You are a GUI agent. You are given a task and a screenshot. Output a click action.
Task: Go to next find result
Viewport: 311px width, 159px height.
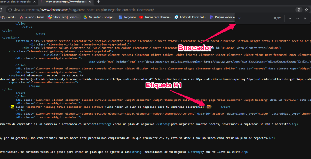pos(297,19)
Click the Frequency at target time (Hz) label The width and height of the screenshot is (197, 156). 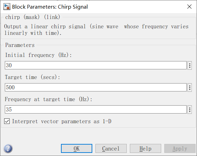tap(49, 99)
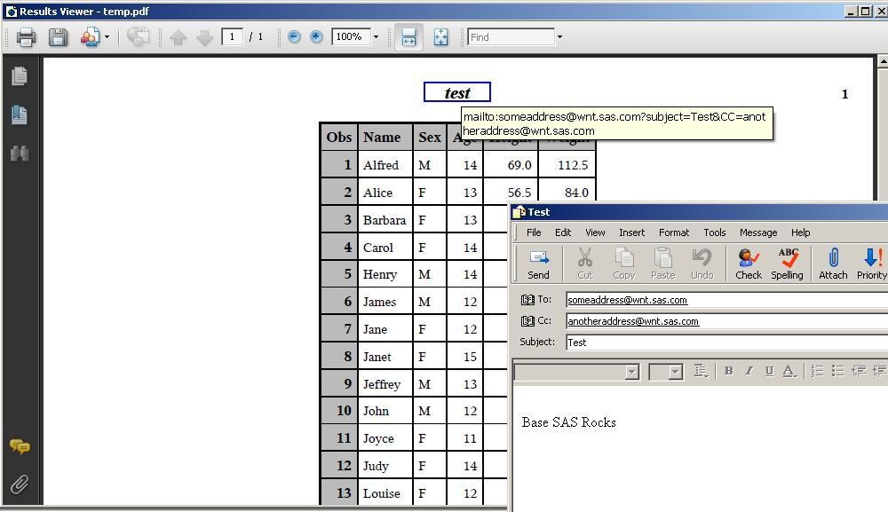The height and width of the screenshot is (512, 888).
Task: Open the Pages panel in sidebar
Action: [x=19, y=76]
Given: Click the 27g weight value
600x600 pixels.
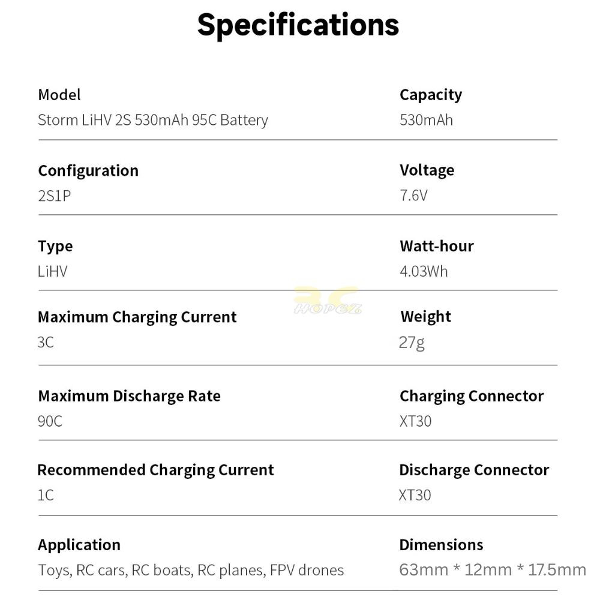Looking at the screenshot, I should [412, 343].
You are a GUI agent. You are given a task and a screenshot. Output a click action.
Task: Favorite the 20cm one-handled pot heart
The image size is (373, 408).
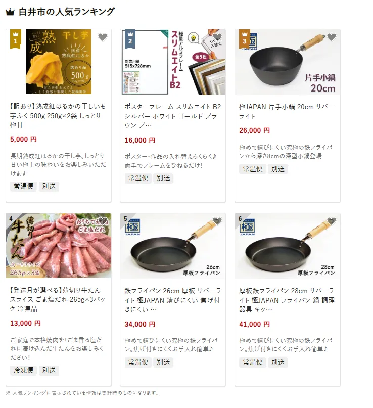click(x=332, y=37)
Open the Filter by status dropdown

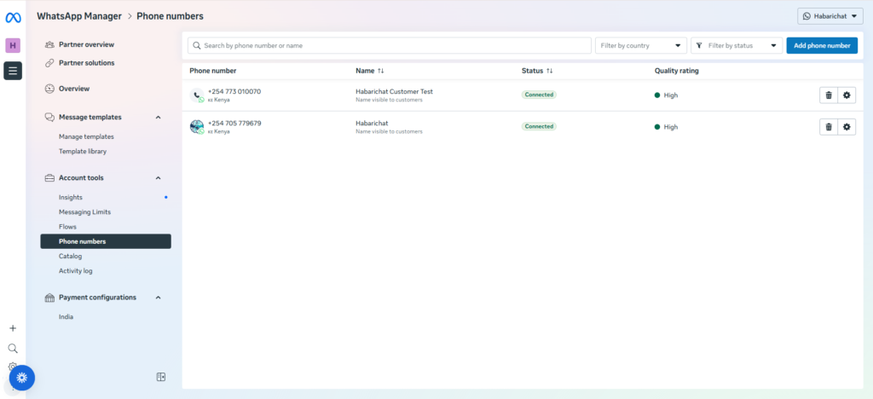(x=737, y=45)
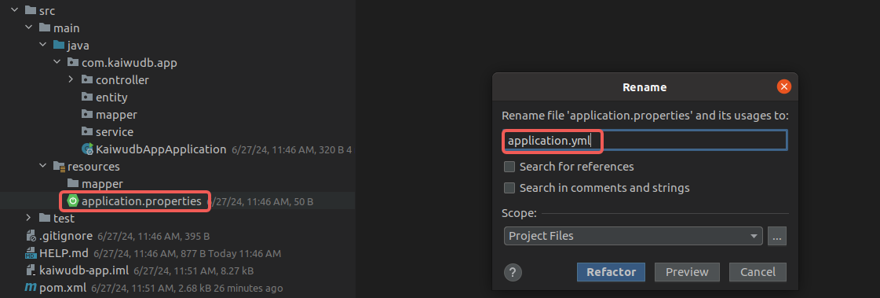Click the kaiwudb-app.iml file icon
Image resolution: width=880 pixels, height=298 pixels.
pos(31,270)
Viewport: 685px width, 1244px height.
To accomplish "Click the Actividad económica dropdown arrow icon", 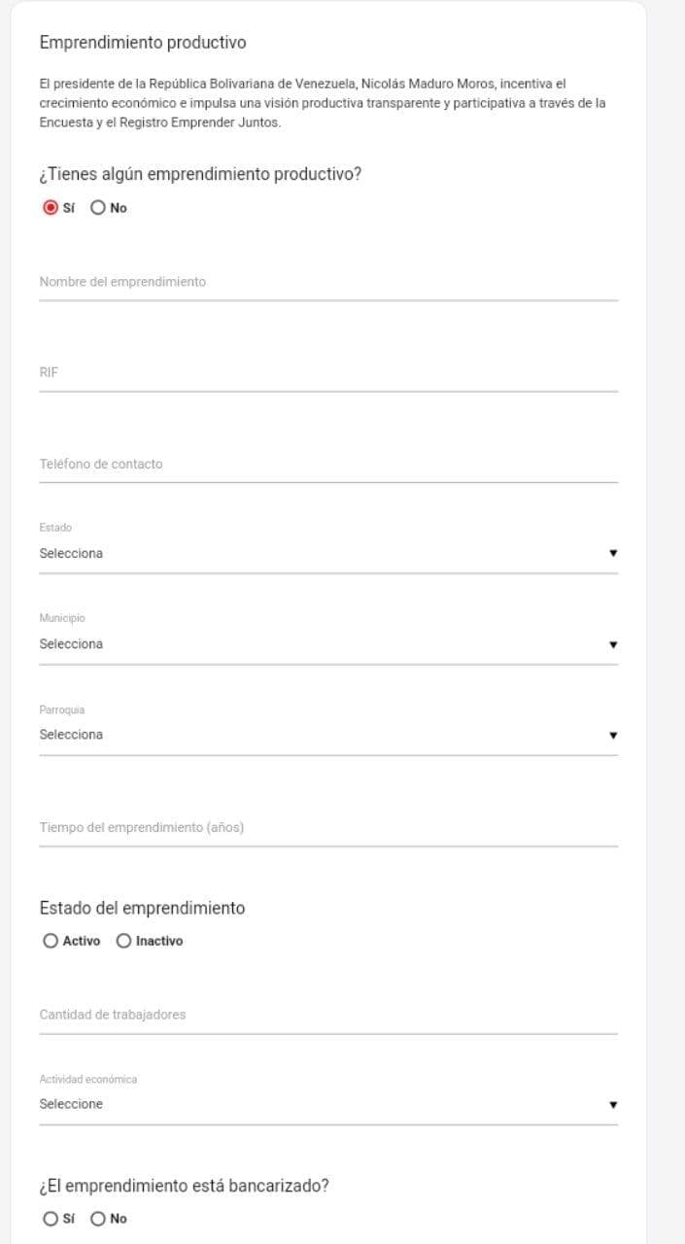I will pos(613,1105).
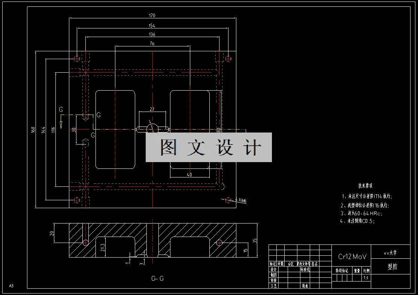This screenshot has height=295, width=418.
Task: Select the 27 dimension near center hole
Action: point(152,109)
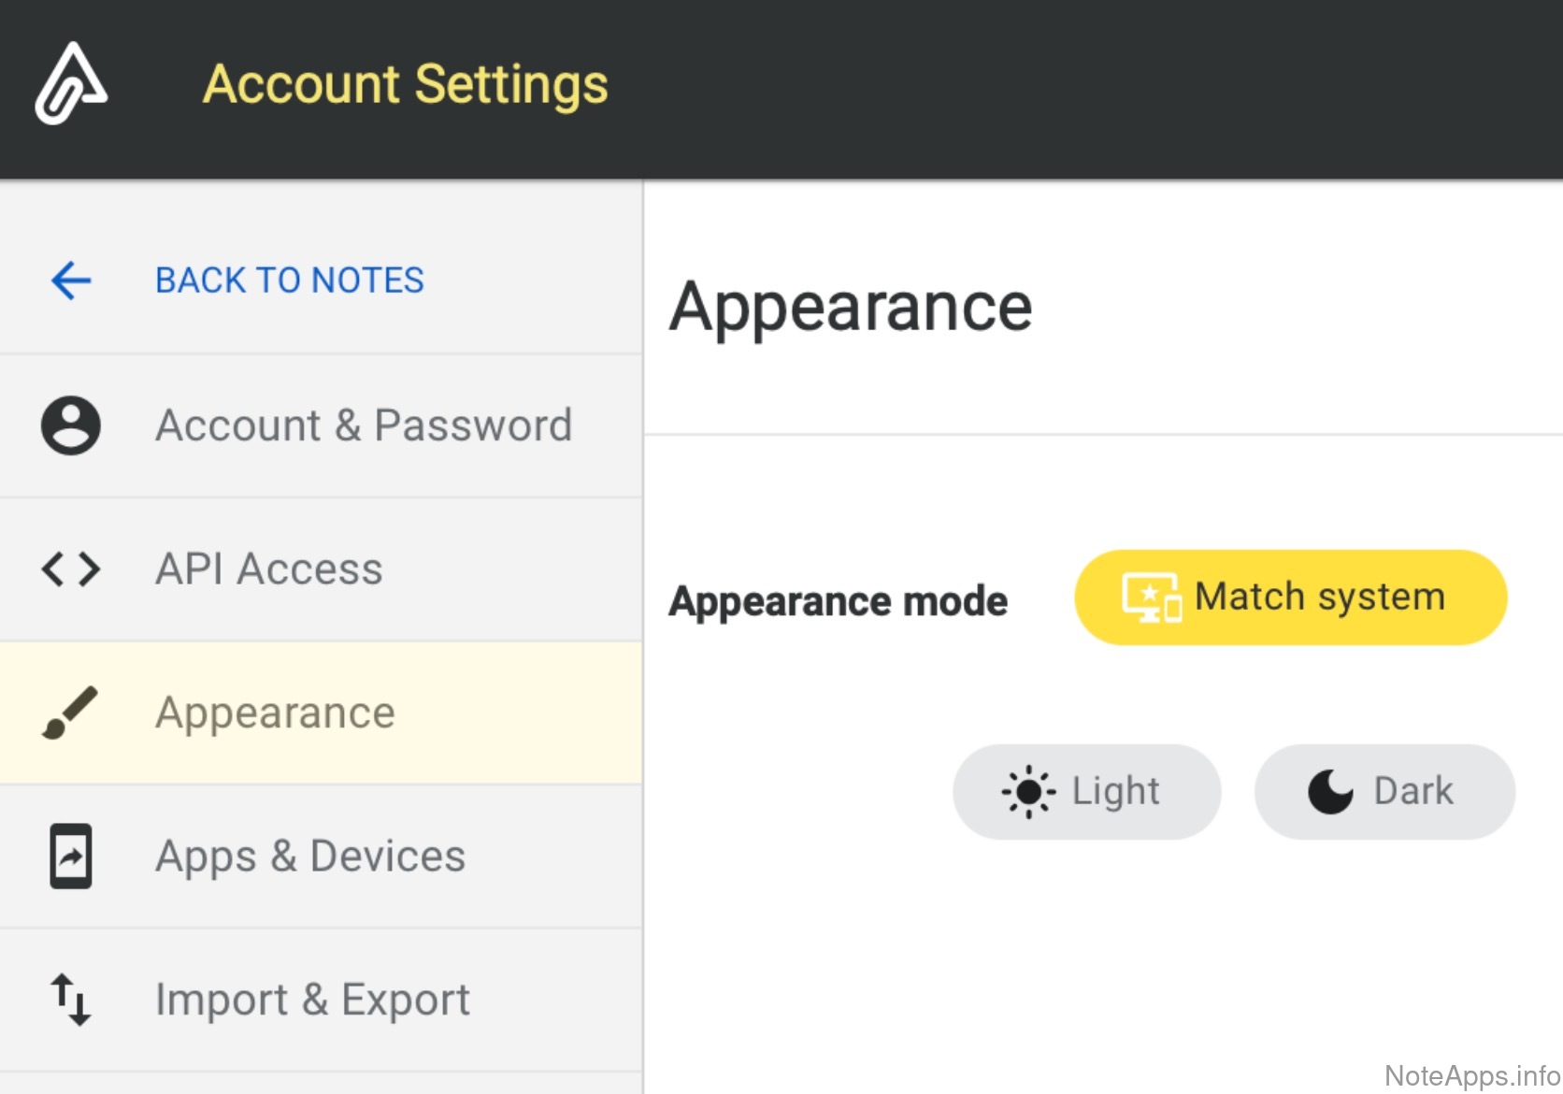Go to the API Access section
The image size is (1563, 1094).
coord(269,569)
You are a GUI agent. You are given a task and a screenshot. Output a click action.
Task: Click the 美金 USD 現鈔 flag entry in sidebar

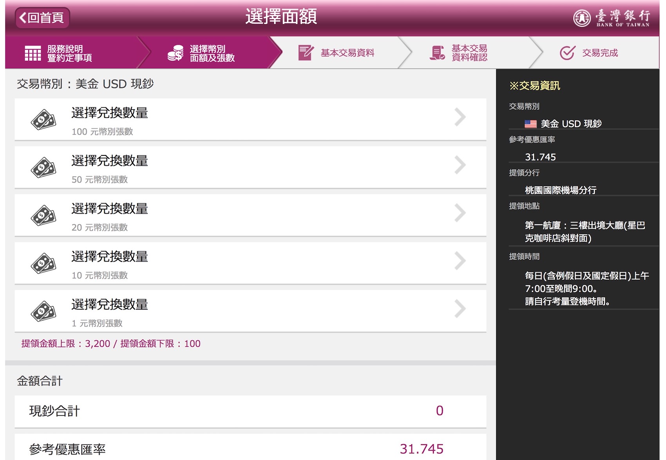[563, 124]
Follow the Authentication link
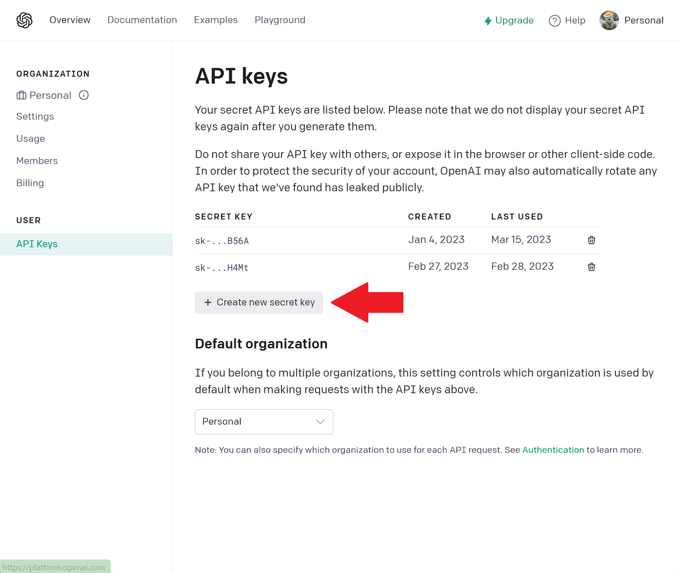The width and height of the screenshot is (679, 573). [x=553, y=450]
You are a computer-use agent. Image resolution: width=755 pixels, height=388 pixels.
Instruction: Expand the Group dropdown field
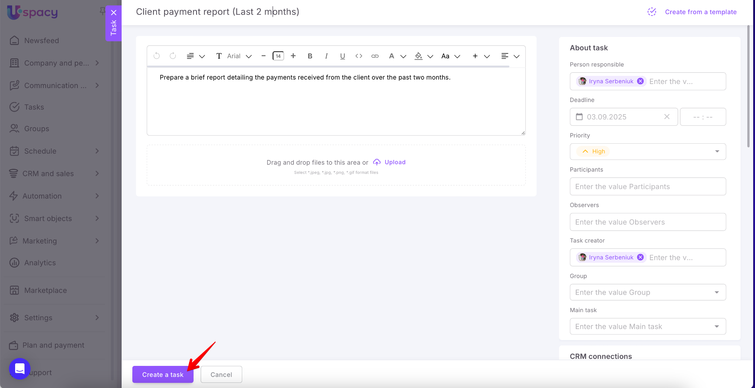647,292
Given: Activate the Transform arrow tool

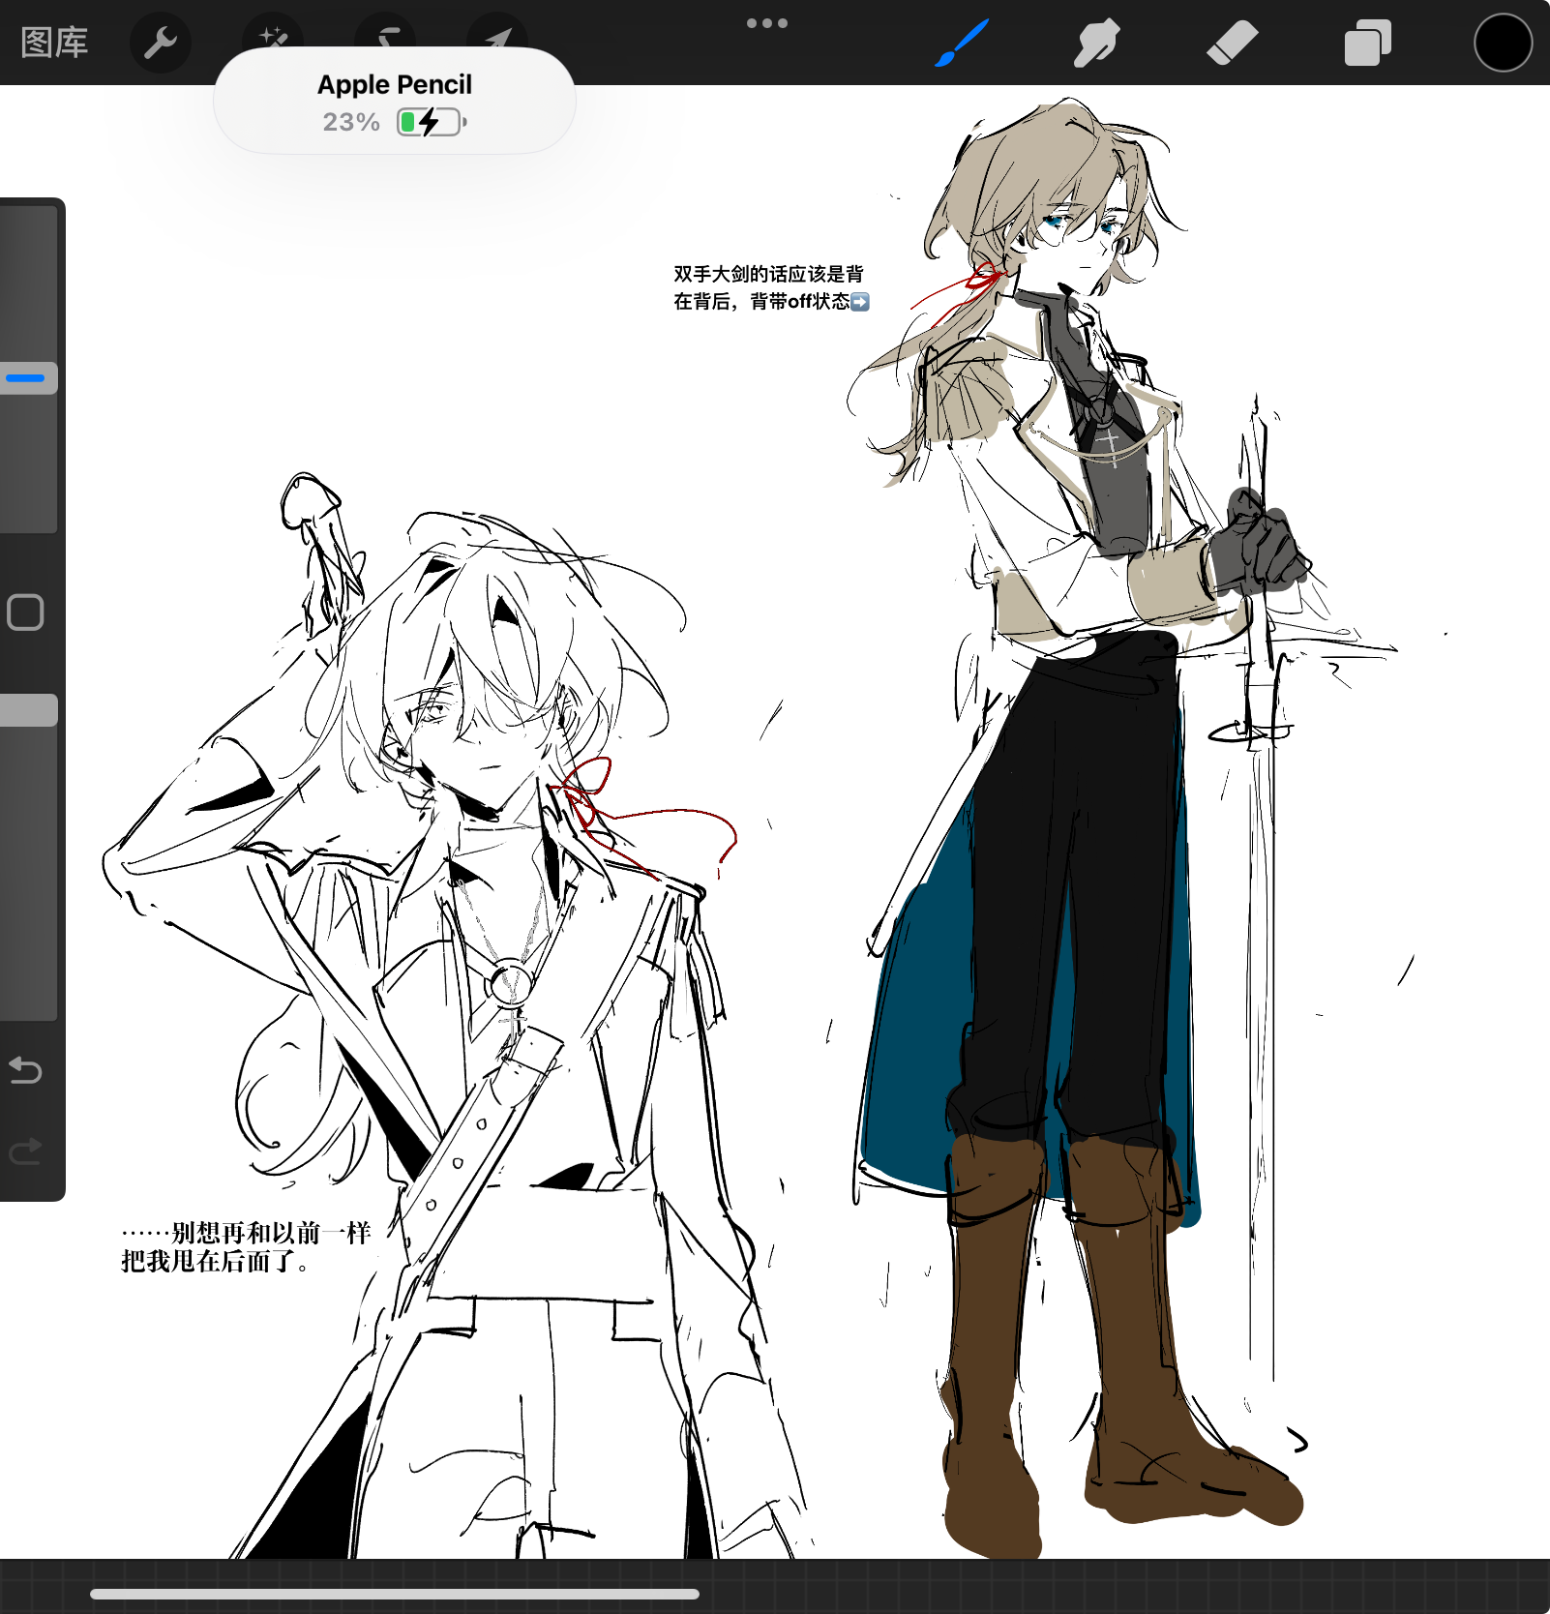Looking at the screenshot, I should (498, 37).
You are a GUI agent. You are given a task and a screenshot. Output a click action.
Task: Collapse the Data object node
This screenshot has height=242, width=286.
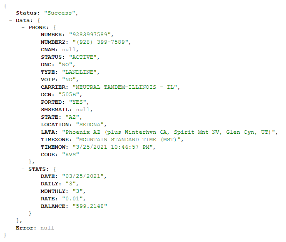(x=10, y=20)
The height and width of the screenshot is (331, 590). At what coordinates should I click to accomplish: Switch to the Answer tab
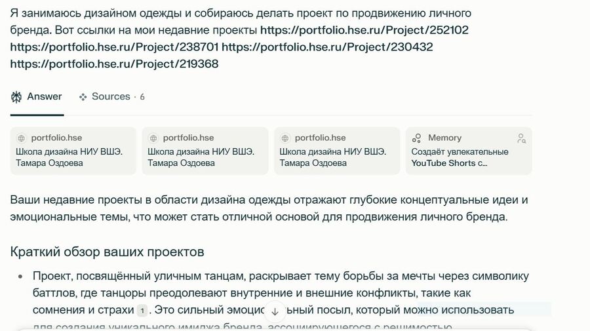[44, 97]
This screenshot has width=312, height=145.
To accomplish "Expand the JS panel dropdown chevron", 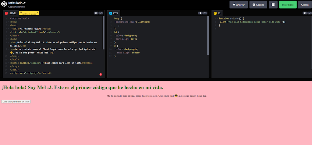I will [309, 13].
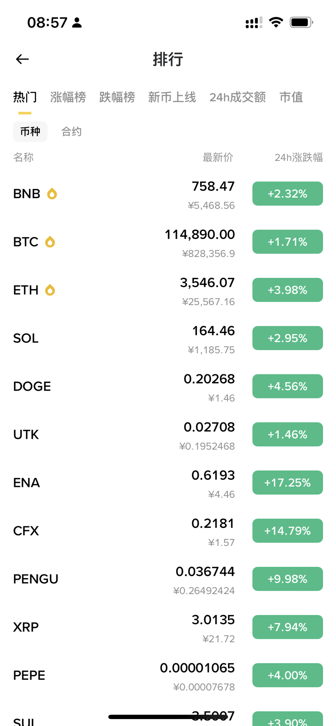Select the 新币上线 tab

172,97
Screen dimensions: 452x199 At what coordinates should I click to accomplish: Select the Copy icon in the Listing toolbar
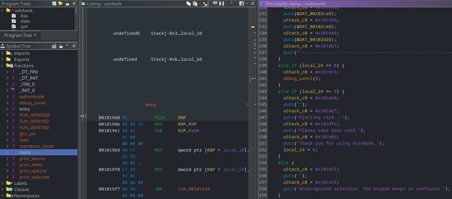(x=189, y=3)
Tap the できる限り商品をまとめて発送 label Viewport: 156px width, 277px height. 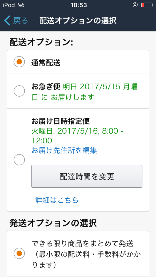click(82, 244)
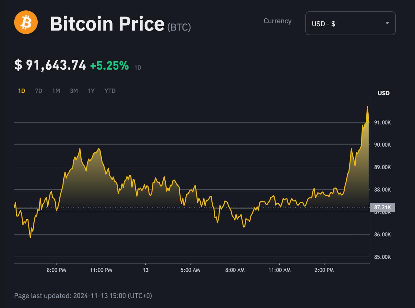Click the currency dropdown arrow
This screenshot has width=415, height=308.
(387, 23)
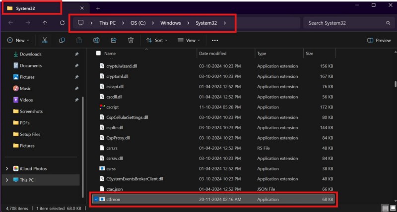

:::

Assignment: Only the lines above from the one with "Follow the Authentication link" to the one with "Task: Collapse the Data object node" should be printed, both included and exactly as written; no picture belongs in the copy.

Result:
Follow the Authentication link
The width and height of the screenshot is (679, 573). [x=553, y=450]
You are a computer-use agent. Image resolution: width=755 pixels, height=388 pixels.
Instruction: Expand the Group dropdown field
647,292
Given: Activate the Transform arrow tool

Looking at the screenshot, I should (498, 37).
You are a GUI agent. You are given a task and a screenshot. Output a click action.
Task: Collapse the Data object node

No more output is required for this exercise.